2024-07-23 20:15:14
The strike is scheduled to last until 11:59 p.m. on July 31, the day the court trying twelve former military and government officials in the trial of the September 28, 2009 massacre in Guinea is due to deliver its verdict in Conakry that morning.
“The hearing will be held on July 31 on the trial of the events of September 28,” the court prosecutor, Algassimou Diallo, told AFP on Wednesday, without specifying whether the strike will prevent the reading of the judgment, which is to be deliberated on June 26.
The accused, including former dictator Moussa Dadis Camara, are charged with murder, torture, rape, kidnapping, arson and looting committed en masse on September 28, 2009 and the following days.

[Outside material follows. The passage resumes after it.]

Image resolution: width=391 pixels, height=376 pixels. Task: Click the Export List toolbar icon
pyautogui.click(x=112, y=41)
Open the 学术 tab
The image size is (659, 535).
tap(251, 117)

At the end of May, the prosecutor had requested life imprisonment for him and six other defendants, as well as the reclassification of the facts as crimes against humanity.
At least 156 people were killed and hundreds injured in the repression of an opposition rally in a stadium in and around Conakry, according to a report by an international commission of inquiry mandated by the UN. At least 109 women were raped.
The lawyers intend to “protest against arbitrary arrests and other kidnappings followed by secret detentions of Guinean citizens,” their spokesman, Gabriel Kamano, told the press on Tuesday.
Two leaders of a citizens’ movement demanding the return of civilians to power, Oumar Sylla, better known as Foniké Menguè, and Mamadou Billo Bah, were arrested on July 9.
These arrests are the latest in a long series since Colonel Mamadi Doumbouya seized power by force in September 2021.
The authorities are repressing any voices attempting to mobilize for a return of civilians to power. In 2022, they dissolved the FNDC, a civil society collective, after banning all demonstrations.
The major parties have been reduced to inaction. Many opposition leaders have been arrested, brought before judges or forced into exile.
Former army chief of staff and former number two in the junta, General Sadiba Koulibaly, died in custody in June in mysterious circumstances after being sentenced to five years in prison for desertion and illegal possession of weapons.
On May 22, the authorities withdrew the approval of four radio stations and two television stations.